New music round-up (for w/e 15 October 2021)

Our selection of the best new music across a range of genres from the week ending 15 October 2021.

Leftovers, the debut album from Montreal’s Le Ren, stitches together a patchwork of personal songs about different relationships: those we share with mothers, lovers, and friends. Lauren Spear, the artist behind Le Ren, created a physical quilt to mirror the assemblage of stories that comprise her album: a coming-of-age collage that collects over four years of past experiences and finds their present meaning.


For most of her career as one of the most acclaimed improvisers working in jazz’s avant-garde, trumpeter, composer and bandleader Steph Richards worked hard to make sure that her music was considered on its own terms, rather than — as is so often the case in jazz and music as a whole — in the context of her gender. But when she went into the studio to record her upcoming album Zephyr in 2019, Richards was six-and-a-half months pregnant. That literally transformative experience shaped the concise, visceral album both in concept and in practice, forcing the thoughtful, cerebral artist to explore a more immediate connection between her body and her work.

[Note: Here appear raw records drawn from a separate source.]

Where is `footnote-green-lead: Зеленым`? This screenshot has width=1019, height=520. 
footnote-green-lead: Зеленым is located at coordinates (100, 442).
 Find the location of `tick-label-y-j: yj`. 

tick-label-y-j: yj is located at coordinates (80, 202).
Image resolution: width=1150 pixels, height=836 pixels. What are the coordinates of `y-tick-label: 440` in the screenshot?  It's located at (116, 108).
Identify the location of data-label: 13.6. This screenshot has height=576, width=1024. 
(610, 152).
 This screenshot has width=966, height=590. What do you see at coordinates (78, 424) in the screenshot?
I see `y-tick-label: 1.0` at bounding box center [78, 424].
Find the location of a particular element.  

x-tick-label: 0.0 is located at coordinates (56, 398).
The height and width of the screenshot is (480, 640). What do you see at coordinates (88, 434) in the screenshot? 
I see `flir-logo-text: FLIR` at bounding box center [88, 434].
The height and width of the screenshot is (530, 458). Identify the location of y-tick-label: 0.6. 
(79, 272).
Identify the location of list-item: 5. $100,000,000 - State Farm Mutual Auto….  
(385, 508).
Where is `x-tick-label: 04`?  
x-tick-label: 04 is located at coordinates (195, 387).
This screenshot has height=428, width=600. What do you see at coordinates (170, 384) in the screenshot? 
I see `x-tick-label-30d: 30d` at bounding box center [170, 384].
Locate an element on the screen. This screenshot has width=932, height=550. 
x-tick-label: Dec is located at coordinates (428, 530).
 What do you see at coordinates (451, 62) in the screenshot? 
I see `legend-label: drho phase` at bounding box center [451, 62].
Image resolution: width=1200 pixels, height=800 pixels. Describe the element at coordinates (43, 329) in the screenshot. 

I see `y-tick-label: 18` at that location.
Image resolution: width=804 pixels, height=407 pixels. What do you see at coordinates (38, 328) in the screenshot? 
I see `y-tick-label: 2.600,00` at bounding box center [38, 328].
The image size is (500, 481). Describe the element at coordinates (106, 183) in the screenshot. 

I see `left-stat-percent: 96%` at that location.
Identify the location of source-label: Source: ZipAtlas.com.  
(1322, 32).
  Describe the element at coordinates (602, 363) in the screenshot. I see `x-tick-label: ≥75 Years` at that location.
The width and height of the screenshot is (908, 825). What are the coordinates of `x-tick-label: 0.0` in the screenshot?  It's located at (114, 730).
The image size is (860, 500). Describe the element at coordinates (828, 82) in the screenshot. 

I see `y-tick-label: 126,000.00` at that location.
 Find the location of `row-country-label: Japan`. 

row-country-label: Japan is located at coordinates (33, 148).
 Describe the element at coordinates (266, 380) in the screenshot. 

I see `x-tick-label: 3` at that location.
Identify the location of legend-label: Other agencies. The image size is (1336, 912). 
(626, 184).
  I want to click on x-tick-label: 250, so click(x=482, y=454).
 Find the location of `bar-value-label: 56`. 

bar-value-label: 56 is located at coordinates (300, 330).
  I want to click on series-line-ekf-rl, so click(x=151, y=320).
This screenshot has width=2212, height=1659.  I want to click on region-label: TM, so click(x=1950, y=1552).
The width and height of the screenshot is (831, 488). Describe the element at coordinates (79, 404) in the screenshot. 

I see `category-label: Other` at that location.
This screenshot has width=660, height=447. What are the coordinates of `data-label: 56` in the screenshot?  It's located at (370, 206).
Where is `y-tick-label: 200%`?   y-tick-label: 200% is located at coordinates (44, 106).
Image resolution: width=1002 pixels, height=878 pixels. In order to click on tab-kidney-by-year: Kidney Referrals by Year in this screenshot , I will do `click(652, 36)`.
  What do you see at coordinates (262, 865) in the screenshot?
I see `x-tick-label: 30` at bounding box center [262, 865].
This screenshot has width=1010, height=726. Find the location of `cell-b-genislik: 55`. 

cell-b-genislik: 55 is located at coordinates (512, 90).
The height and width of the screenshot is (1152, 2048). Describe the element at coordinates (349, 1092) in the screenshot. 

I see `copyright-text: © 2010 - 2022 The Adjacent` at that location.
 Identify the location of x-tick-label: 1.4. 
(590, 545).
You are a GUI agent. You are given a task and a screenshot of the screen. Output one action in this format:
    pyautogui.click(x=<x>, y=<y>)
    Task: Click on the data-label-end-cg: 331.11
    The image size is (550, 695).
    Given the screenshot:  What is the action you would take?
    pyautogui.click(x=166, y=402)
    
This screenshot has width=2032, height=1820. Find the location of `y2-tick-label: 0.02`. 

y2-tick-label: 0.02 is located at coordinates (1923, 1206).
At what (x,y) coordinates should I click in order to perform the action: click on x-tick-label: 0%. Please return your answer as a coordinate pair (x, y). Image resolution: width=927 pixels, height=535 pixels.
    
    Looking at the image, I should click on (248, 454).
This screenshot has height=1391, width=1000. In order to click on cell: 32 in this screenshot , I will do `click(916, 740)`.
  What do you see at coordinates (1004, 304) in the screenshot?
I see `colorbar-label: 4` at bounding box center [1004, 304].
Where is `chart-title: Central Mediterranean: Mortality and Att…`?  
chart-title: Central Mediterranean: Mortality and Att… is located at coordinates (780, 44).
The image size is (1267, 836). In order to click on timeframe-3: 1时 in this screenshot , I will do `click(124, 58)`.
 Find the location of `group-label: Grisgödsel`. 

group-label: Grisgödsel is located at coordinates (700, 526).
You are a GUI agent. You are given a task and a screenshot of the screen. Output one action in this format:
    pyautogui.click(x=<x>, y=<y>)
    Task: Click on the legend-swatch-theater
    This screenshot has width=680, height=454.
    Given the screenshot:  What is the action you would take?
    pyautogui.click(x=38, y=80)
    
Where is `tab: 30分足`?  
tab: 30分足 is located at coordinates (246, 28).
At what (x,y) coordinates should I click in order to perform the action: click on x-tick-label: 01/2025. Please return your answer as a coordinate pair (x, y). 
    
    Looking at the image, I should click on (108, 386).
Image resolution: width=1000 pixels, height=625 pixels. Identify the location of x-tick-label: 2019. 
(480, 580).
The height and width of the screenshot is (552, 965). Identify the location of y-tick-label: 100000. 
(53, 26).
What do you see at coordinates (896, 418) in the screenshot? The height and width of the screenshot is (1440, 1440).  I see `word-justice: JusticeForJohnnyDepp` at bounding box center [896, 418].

Established! is the new album from RP Boo, his fourth full-length for Planet Mu. In 2013, the label released his debut ‘Legacy’ – an acclaimed album that put RP on the international music map, acknowledging his unique role in the creation of the Chicago-developed art form known as Footwork. It’s been said that RP Boo is to Footwork what Juan Atkins is to Techno. The start; the Soul. On Established! RP looks back to that time when he was inventing Footwork, going out listening to disco and linking with the creators of house such as Paul Johnson.


As a teenager Imogen Cooper studied in Paris from 1961 to 1967 with Jacques Février (who had known Ravel well), Yvonne Lefébure (who had known Alfred Cortot), and Germaine Mounier. She started to wonder about the messages from her teachers she would find on her scores, and about the nature of memory. She was also interested to see if the repertoire she has acquired since she learnt these pieces would change her view, or shed new light on them. Her new highly personal recital, Le Temps Perdu (Lost Time), is an exemplar of Imogen Cooper’s outstanding pianism and musicianship.


Mike Noga’s posthumous album Open Fire is available now. Open Fire was recorded in August 2019 at Sacred Heart Studios in Minnesota with Alan Sparhawk (Low) in the producer’s seat. Open Fire is an apocalyptic, synth-heavy, rock and roll record and follows on from Noga’s critically acclaimed concept album, King. Open Fire was written in Noga’s hometown of Hobart. Writing to a friend during the recording process Mike reflected “Sonically and thematically there’s a healthy dose of impending doom about the state of the world running through the songs…I constantly have the Velvet Underground in mind when I’m writing for this album. Pop… but with a weird, dark twist.”


Sydney group North Arm are back with Bring the Daylight, four years since the release of their last album. Primarily based around the sound and vision of Roderick Smith, the Newcastle-raised songwriter, whose early bands included Firekites, spent most school holidays with his large family in the sleepy coastal town of North Arm Cove, with an old guitar becoming a regular addition to these family trips. It was the melodies that slowly emerged from that dusty old guitar that came to define his North Arm sound and the new album. As reflective and analytical as ever, these are songs comprised of miniature details and the personal minutiae of daily self development. They’re introspective but speak to universal themes that resonate even more deeply after the disorientating events of the last 18 months.


James Sullivan is best known as the singer and guitar player of More Kicks, the London-based power-pop trio. But his album Light Years (out now) is not power-pop. The record is a whistle-stop tour of blitzed-out fuzz (‘Totally Bored’), paranoid drum machine twitches (‘Getaway’), stadium-sized reflections (‘In The End’) and lo-fi ’60s pop nuggets (‘It Won’t Do You Harm’).